DESCRIPTION OF THE TASK:
Copy out every line of the records below word for word, leaving the pictures out of your answer.

##### THE RECORDS #####

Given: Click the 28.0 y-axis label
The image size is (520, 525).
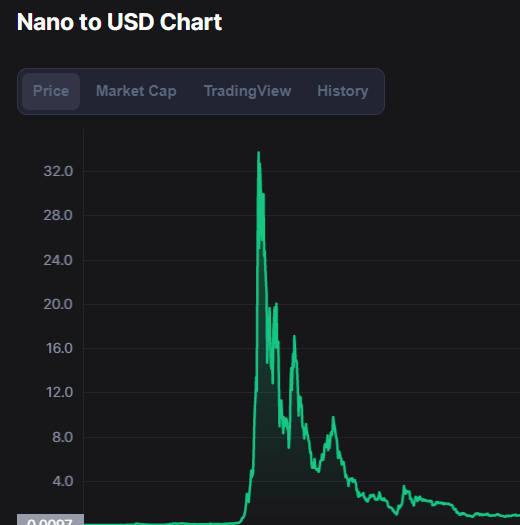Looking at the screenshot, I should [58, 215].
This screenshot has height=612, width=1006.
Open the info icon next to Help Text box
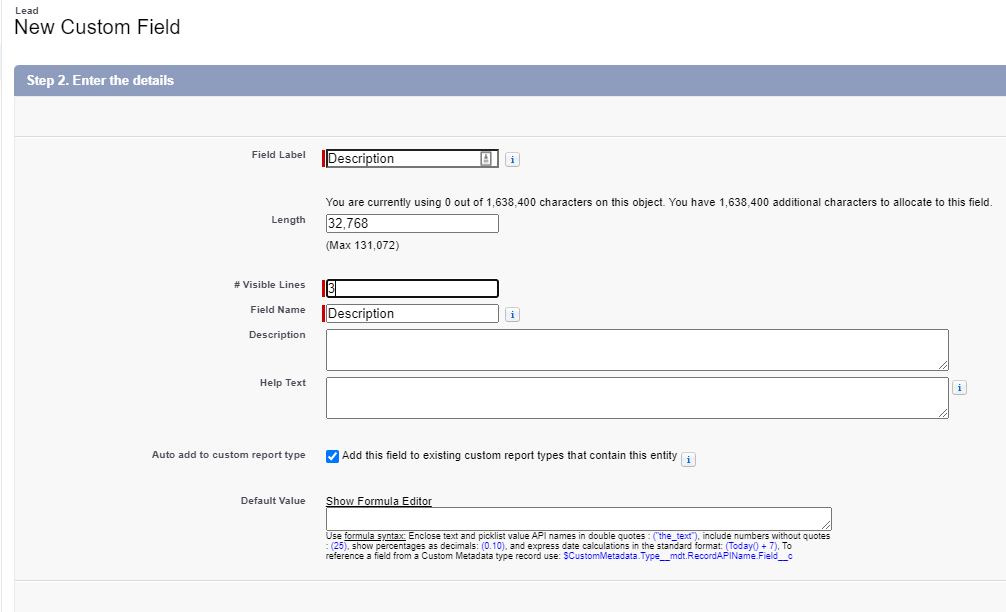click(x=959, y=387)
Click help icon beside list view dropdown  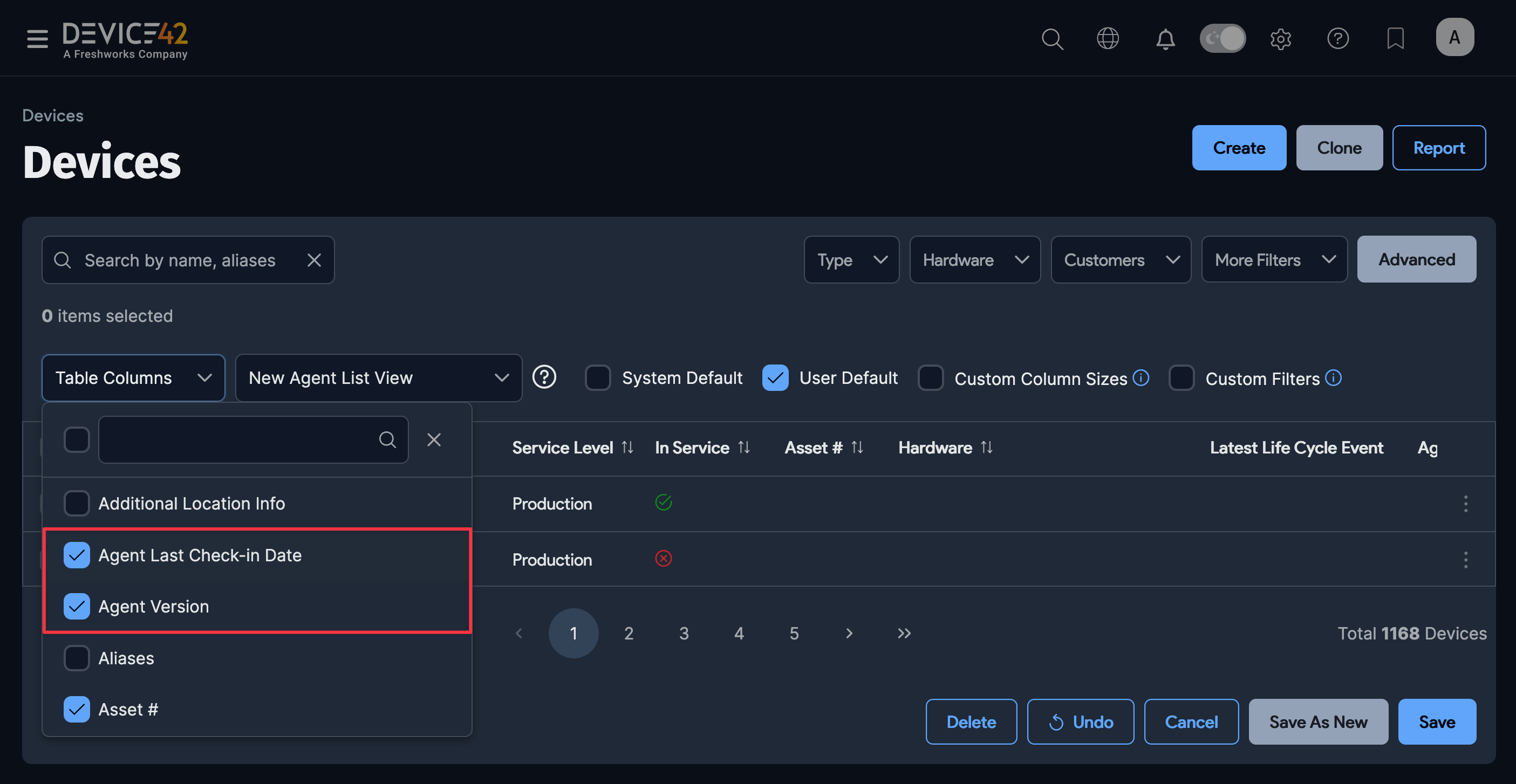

#####

ANSWER TO THE PROBLEM:
Given: Click the 28.0 y-axis label
The image size is (520, 525).
Looking at the screenshot, I should [58, 215].
This screenshot has height=612, width=1006.
Open the info icon next to Help Text box
click(x=959, y=387)
Click help icon beside list view dropdown  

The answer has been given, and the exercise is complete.